Venezuela, Lucidi (M5S): "No ultimatum e ingerenze. Italia capofila in europa per linea dialogo. UE si impegni per soluzione pacifica"
(ASI) Roma - Riportiamo di seguito i principali passaggi dell'intervento in aula del senatore Stefano Lucidi, capogruppo M5S nella Commissione Affari Esteri di Palazzo madama, in occasione dell'informativa sul Venezuela del ministro degli Esteri, Moavero Milanesi.

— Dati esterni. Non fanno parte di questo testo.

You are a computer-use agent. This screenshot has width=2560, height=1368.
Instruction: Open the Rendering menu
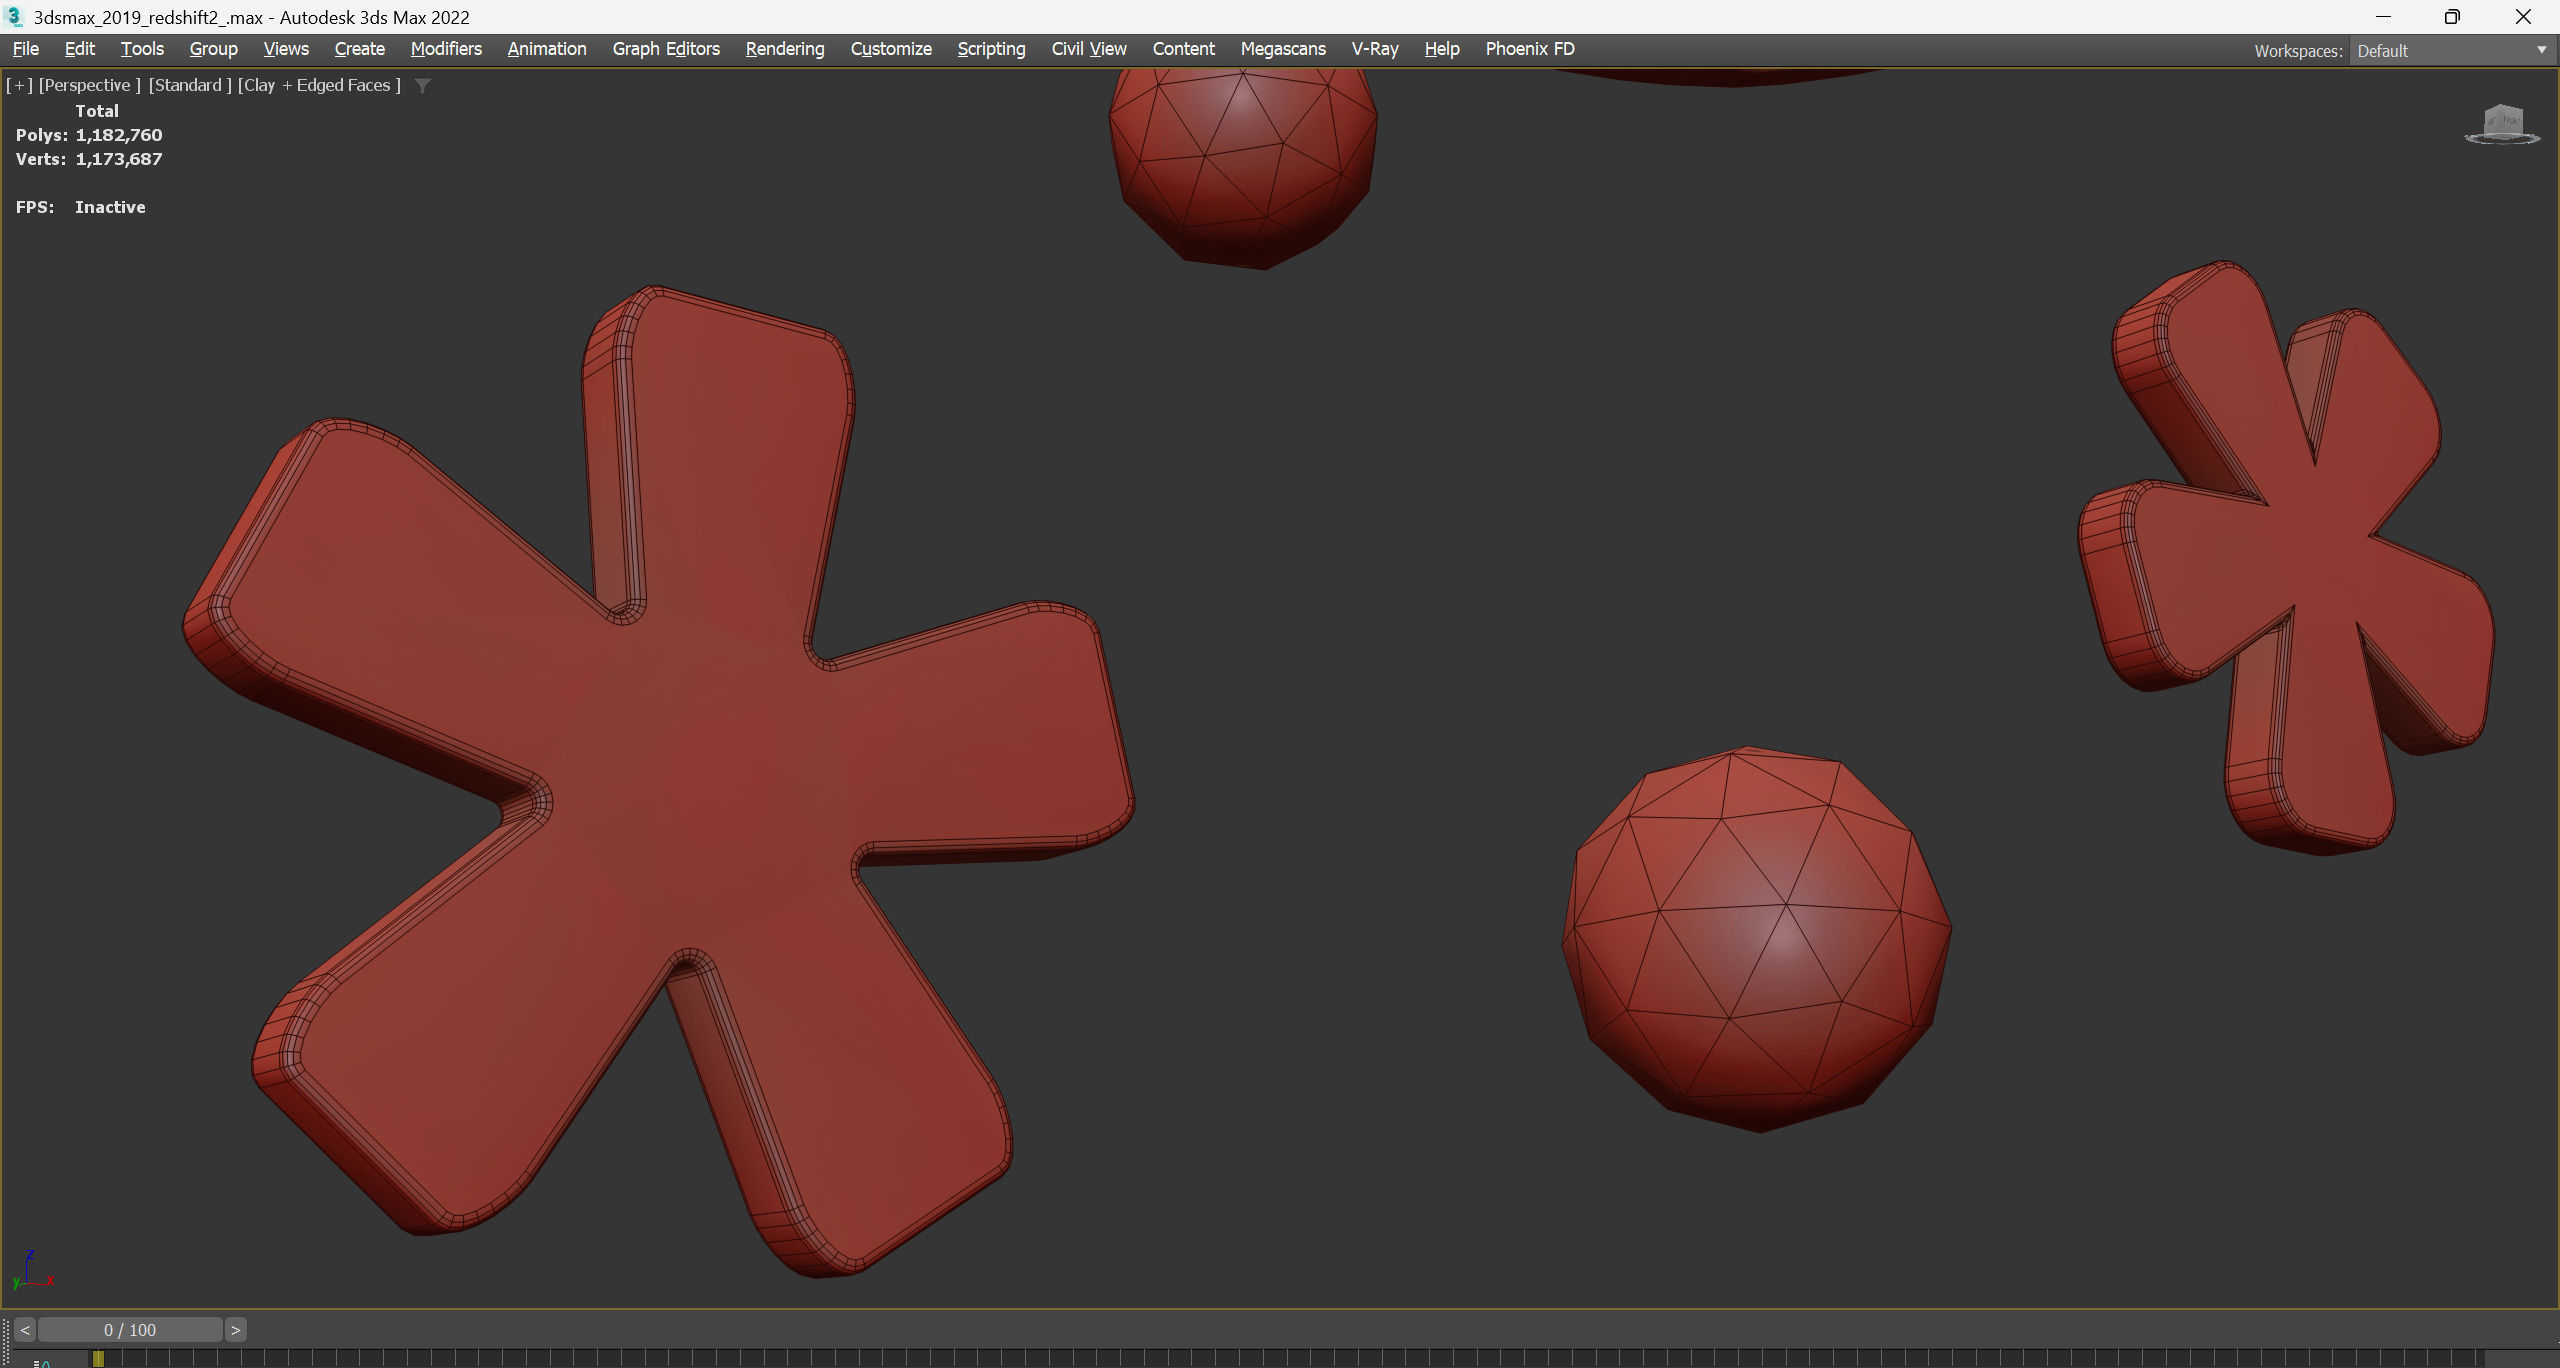pyautogui.click(x=785, y=49)
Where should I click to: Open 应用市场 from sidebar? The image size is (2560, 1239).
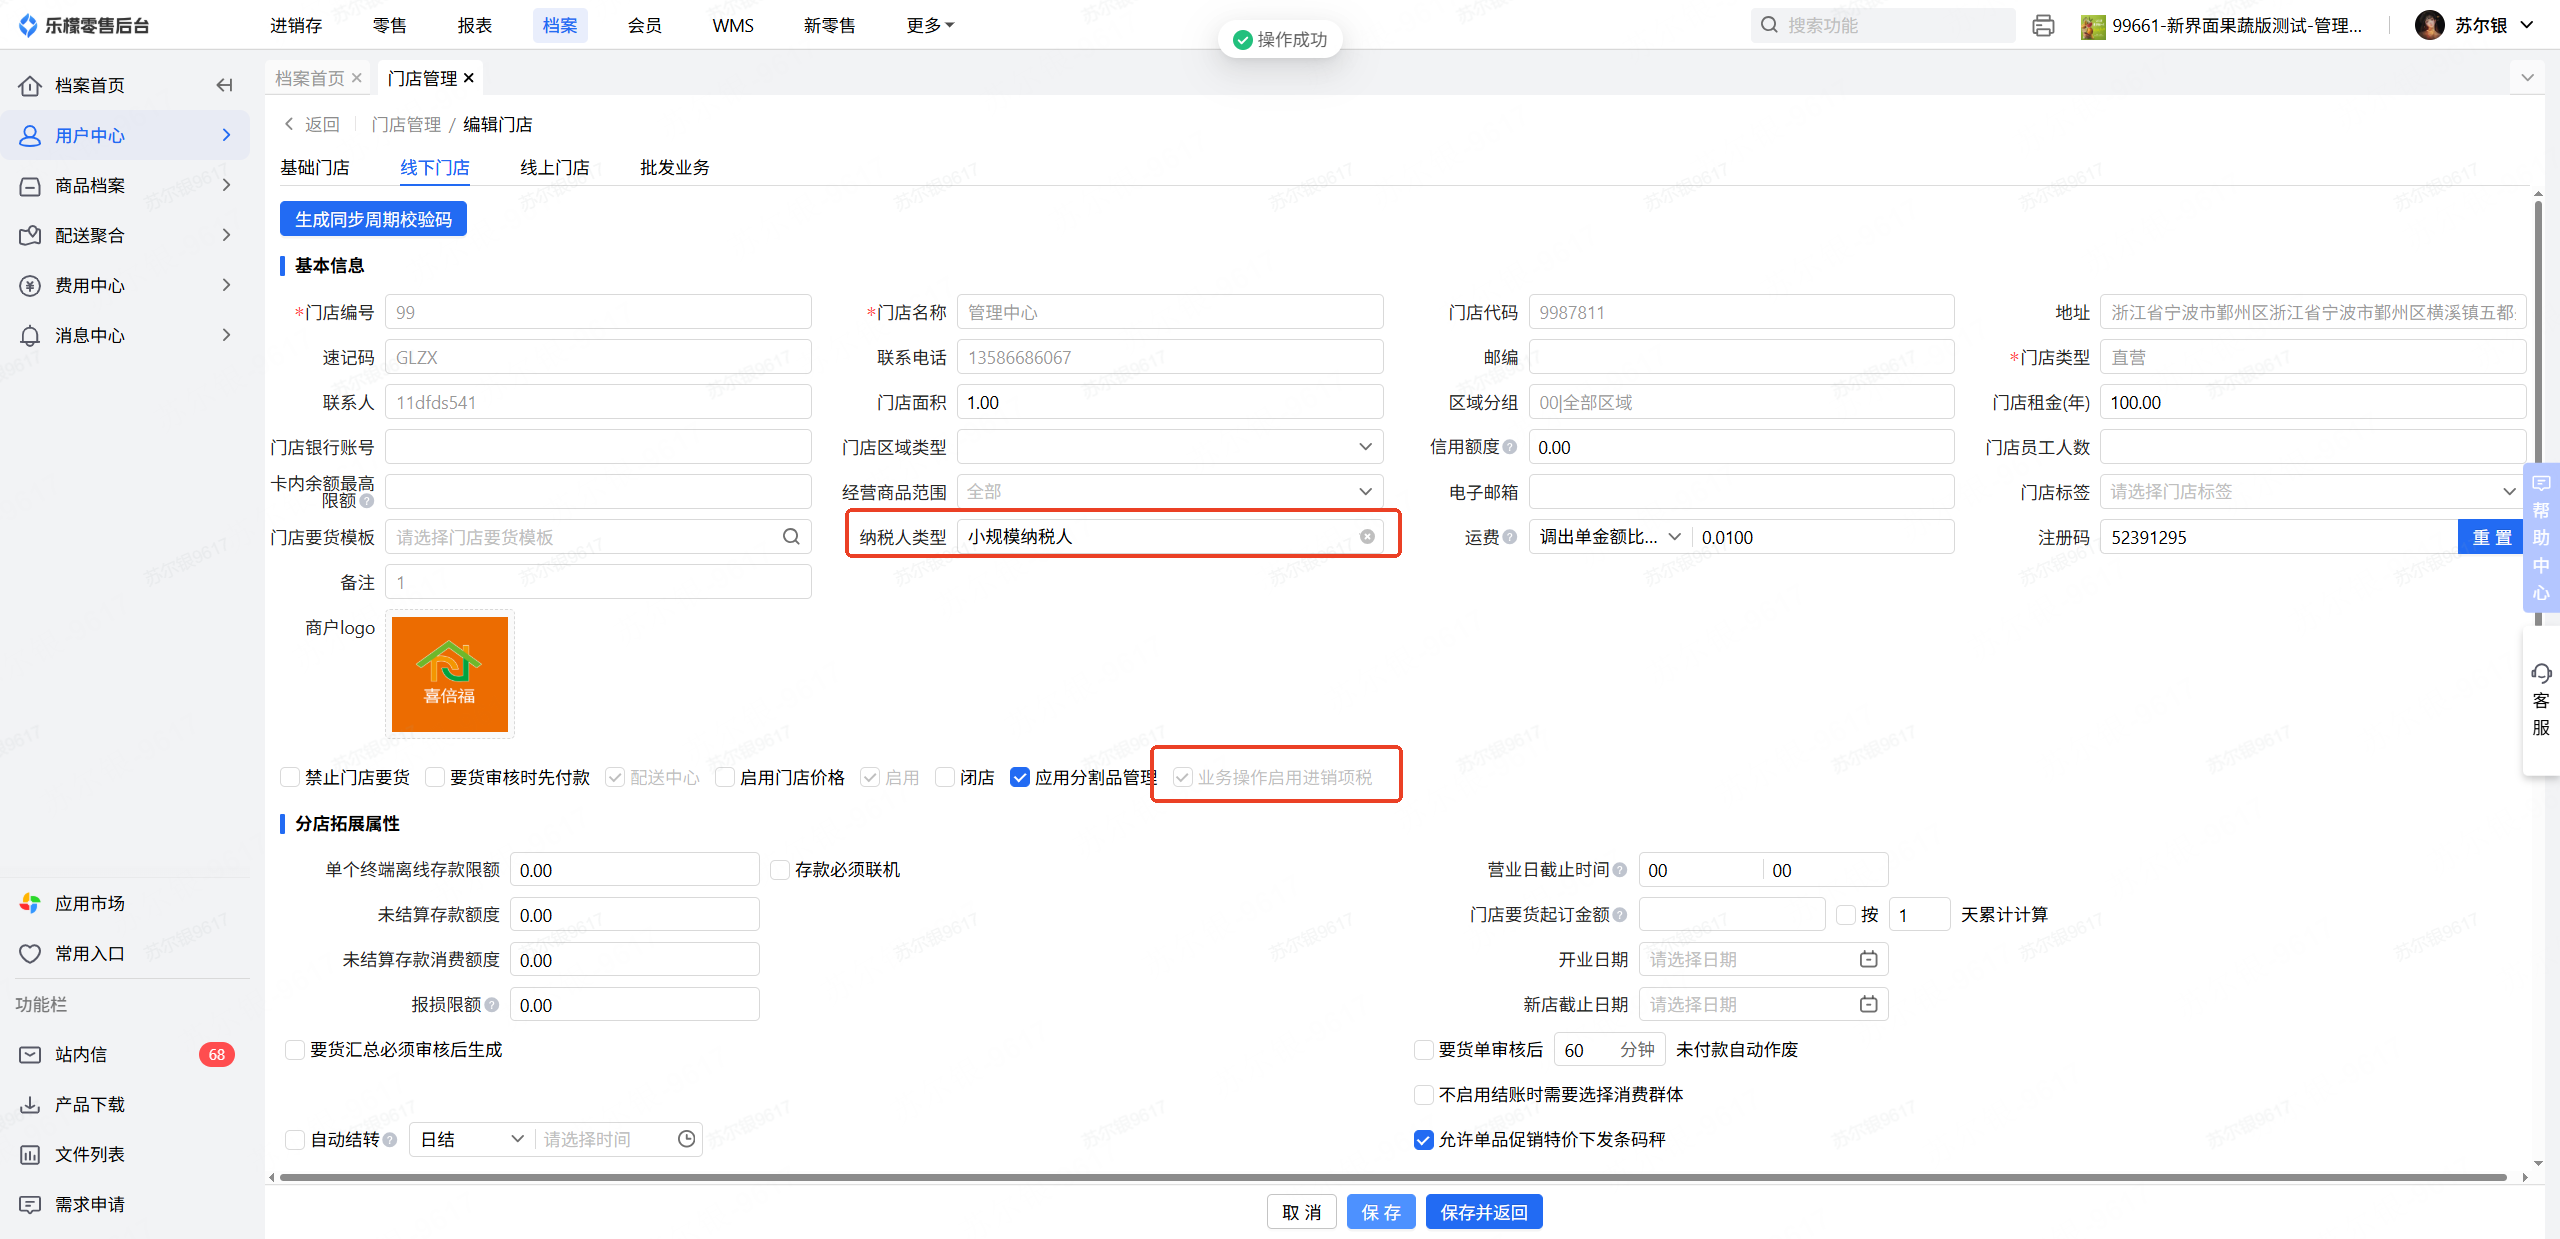[89, 903]

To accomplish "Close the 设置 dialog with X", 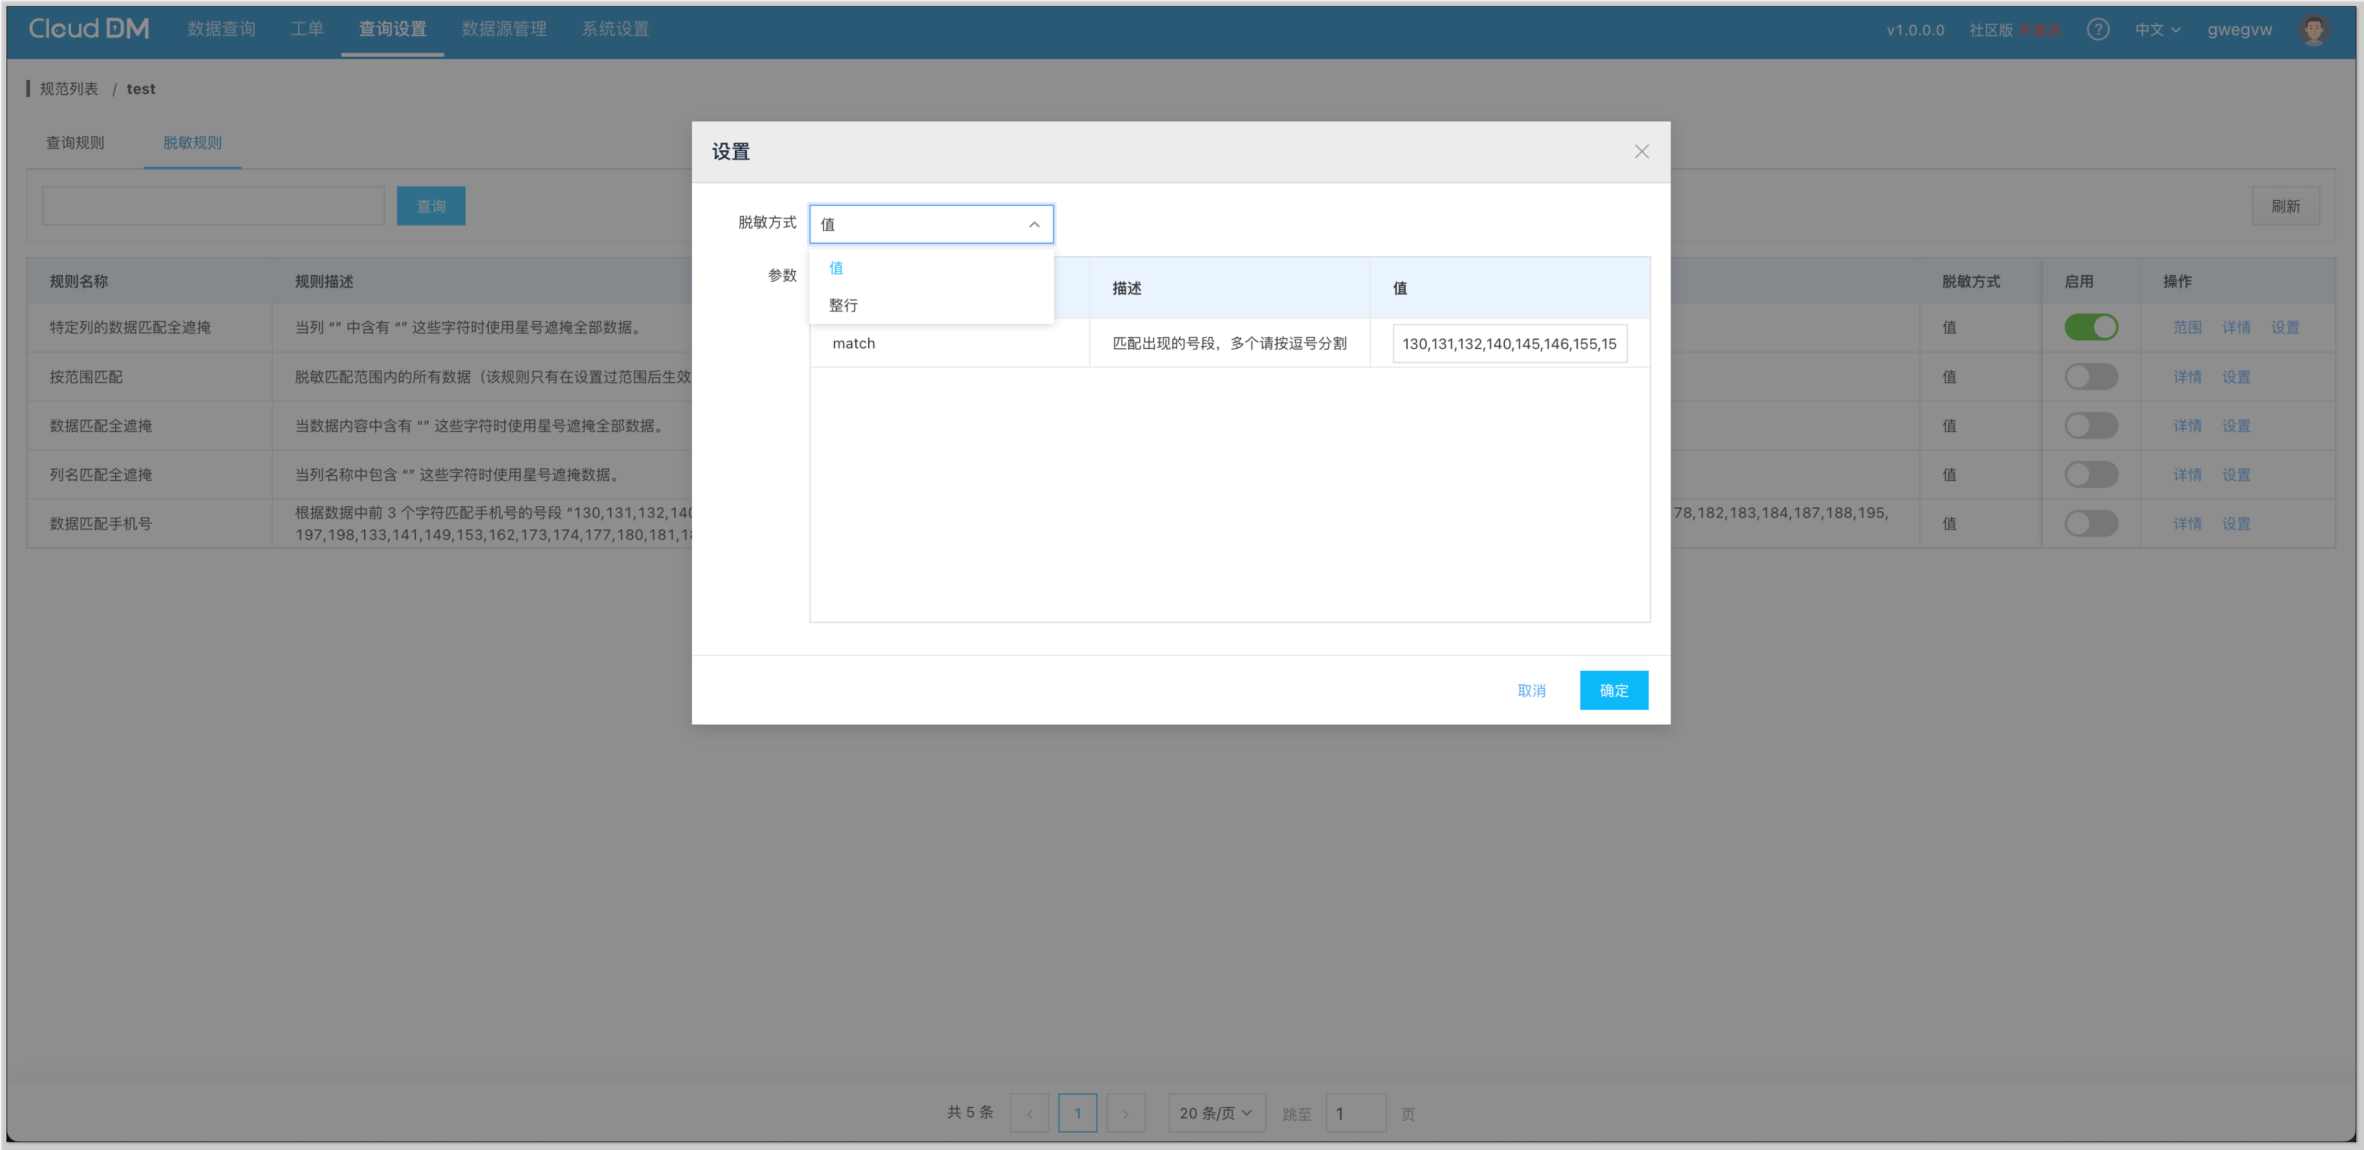I will (x=1641, y=152).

"È saggio e doveroso che l'Italia e l'Europa, invece di gettare benzina sul fuoco come sta facendo qualcuno, sfruttino ogni spiraglio di dialogo - come quello aperto stamane dal presidente Maduro - per promuovere un negoziato politico ed evitare che la situazione precipiti, con tutti i rischi che questo comporterebbe a livello di equilibri e pace internazionale".
"Invochiamo una posizione di massima responsabilità del governo anche verso i 150 mila italiani che vivono in Venezuela e i due milioni di italo-venezuelani, quella responsabilità che alcuni giorni or sono ha portato a un accordo per la fornitura gratuita di medicinali".
"In Venezuela ci troviamo di fronte ad uno scenario incerto anche sotto il profilo giuridico costituzionale che vede appunto una Carta Costituzionale venezuelana forzata e interpretata da tutti gli attori a proprio favore traendone legittimità, e proprio da questo fatto nascono appunto le novità degli ultimi giorni".
"A chi muove ridicole e assurde accuse al Movimento 5 Stelle di sostenere lo “status-quo” in Venezuela, rispondo che in politica estera noi rifiutiamo ogni tipo di ingerenza esterna in virtù di quel principio di autodeterminazione che abbiamo sempre sostenuto. Sono persuaso che il popolo venezuelano saprà presto risollevarsi pacificamente da questa crisi economica e istituzionale, ma dobbiamo fare in modo che ciò possa verificarsi e che un eventuale cambio di regime sia ordinato e pacifico".